[RECORDED INFORMATION]
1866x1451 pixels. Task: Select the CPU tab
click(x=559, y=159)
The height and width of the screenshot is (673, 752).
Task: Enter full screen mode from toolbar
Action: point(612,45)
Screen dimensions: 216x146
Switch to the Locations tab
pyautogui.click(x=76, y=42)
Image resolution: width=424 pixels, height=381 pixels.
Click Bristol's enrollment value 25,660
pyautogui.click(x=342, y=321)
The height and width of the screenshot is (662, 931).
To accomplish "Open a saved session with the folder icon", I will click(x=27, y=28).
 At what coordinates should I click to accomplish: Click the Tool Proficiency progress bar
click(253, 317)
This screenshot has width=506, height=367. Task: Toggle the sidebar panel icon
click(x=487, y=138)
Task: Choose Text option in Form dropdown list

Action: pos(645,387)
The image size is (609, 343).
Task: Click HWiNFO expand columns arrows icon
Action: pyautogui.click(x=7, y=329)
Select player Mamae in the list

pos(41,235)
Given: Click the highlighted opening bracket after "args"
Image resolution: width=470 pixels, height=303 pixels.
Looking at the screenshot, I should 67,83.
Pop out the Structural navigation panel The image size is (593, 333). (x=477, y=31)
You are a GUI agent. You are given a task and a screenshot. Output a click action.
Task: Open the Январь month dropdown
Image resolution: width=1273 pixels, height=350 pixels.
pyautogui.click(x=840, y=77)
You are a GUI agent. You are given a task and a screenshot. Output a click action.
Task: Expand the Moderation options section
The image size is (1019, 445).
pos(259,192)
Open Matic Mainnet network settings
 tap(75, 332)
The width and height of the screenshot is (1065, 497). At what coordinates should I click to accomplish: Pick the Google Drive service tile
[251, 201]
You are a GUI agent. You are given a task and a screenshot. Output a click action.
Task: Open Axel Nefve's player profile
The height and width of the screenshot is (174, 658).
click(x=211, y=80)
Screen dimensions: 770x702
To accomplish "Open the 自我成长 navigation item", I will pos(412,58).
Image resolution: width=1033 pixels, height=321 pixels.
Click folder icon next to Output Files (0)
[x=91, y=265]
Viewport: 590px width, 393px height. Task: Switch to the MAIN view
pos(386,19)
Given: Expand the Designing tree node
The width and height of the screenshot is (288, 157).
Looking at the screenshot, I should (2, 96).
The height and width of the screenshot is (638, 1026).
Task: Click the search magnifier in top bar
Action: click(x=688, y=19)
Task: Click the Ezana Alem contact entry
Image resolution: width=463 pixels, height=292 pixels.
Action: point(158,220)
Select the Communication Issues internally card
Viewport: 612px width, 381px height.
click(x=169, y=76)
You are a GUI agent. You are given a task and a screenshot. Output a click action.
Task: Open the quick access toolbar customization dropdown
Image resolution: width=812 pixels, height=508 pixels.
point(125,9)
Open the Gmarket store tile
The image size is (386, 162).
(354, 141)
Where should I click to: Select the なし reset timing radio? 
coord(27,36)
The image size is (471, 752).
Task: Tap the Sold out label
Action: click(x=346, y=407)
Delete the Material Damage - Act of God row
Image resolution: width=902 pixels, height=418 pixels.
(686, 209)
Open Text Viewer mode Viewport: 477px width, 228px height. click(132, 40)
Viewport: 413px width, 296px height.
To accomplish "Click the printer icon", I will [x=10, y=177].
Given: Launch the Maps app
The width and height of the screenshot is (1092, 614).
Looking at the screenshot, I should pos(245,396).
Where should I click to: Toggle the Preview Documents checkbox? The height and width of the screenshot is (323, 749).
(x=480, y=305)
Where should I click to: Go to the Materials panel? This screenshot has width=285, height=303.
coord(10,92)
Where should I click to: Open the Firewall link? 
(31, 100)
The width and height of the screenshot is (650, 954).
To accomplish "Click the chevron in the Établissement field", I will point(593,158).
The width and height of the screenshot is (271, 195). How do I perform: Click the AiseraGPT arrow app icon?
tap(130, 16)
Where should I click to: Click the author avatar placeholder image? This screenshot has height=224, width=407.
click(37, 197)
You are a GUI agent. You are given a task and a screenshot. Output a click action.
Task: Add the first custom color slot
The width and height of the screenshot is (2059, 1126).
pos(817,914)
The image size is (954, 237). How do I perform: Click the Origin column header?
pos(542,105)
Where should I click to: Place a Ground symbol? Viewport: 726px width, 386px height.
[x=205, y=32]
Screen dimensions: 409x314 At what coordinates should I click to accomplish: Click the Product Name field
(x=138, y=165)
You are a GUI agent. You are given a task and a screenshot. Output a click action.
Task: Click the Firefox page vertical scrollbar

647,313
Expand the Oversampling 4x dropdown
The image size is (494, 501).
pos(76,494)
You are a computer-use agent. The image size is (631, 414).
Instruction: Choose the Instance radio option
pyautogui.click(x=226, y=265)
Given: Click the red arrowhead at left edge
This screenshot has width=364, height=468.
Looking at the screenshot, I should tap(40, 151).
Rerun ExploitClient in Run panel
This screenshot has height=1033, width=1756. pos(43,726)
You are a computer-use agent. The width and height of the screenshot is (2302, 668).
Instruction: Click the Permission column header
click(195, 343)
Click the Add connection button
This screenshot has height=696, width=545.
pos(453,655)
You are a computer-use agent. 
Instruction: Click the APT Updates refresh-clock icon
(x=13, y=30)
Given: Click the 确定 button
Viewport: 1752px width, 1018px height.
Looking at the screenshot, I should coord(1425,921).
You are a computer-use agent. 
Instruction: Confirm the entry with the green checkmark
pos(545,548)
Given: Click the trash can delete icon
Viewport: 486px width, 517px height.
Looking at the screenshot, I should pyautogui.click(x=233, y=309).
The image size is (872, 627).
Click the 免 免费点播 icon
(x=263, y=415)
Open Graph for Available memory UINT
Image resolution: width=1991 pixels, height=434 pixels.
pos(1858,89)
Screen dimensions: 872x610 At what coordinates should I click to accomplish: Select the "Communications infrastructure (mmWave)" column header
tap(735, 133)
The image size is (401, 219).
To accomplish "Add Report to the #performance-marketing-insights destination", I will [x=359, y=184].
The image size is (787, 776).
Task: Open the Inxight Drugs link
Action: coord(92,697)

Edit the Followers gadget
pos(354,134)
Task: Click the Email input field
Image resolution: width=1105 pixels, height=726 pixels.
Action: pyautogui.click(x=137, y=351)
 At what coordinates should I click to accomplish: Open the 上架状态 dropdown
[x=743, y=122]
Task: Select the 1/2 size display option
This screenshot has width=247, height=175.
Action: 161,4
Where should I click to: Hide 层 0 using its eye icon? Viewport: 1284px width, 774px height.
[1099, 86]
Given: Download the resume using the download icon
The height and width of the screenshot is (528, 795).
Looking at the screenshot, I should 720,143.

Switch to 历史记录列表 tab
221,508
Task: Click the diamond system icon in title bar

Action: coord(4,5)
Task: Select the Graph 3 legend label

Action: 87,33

[EXERCISE TASK] Copy out the rows above without changes, starting at the line that contains "The width and height of the screenshot is (271, 195)." and ending at the line that contains "pos(817,914)".

[TASK ANSWER]
The width and height of the screenshot is (271, 195). How do I perform: Click the AiseraGPT arrow app icon?
tap(130, 16)
Where should I click to: Click the author avatar placeholder image? This screenshot has height=224, width=407.
click(37, 197)
You are a GUI agent. You are given a task and a screenshot. Output a click action.
Task: Add the first custom color slot
The width and height of the screenshot is (2059, 1126).
pos(817,914)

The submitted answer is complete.